TASK OBJECTIVE
In the records that follow, find each line with the word "computer" and copy it.

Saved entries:
==================================================
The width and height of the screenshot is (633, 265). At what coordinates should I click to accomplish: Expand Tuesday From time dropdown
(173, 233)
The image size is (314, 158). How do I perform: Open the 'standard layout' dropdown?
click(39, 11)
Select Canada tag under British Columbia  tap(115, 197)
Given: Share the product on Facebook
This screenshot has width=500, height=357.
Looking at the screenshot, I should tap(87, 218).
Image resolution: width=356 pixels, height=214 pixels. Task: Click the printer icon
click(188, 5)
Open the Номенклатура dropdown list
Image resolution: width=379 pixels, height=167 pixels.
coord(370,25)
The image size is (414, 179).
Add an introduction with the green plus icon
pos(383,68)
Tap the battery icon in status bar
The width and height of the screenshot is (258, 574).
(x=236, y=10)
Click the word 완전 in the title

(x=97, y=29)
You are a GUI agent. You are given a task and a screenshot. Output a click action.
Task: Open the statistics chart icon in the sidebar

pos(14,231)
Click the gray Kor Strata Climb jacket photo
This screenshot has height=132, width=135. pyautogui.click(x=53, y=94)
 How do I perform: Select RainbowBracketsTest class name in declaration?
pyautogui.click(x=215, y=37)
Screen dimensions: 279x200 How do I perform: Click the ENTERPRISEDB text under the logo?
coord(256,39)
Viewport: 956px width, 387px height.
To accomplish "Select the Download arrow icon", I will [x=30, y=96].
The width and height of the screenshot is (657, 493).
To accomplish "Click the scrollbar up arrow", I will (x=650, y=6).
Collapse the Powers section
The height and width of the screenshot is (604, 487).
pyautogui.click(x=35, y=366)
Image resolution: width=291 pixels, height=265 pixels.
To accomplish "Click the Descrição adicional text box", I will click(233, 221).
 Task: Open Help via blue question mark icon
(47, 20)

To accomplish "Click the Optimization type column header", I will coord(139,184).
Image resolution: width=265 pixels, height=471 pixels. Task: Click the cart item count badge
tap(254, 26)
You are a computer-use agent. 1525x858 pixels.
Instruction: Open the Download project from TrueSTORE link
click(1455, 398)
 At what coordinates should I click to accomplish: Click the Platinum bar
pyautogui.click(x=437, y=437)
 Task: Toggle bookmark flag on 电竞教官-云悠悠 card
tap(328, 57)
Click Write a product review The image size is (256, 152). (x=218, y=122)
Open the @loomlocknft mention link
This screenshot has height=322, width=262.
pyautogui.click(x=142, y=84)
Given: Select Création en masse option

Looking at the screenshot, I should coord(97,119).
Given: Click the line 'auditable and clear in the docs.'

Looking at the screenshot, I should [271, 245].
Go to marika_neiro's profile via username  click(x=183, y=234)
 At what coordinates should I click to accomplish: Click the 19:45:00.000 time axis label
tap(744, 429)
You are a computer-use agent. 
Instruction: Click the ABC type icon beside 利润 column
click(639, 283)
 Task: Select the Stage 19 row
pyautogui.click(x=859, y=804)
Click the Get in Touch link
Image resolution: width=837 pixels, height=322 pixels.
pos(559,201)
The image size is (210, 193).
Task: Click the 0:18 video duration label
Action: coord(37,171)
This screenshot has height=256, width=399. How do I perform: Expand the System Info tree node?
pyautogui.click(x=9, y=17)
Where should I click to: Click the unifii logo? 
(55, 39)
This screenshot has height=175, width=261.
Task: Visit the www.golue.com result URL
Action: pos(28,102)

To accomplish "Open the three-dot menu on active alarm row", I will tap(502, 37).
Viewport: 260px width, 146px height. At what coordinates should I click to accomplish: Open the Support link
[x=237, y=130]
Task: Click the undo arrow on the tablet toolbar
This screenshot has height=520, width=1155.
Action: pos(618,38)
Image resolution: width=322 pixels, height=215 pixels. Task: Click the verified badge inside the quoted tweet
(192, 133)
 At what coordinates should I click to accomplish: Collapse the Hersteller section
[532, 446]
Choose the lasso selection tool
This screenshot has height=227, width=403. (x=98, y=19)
==================================================
ANSWER SECTION
You are a computer-use agent. 1525x858 pixels.
You are a computer-use agent. 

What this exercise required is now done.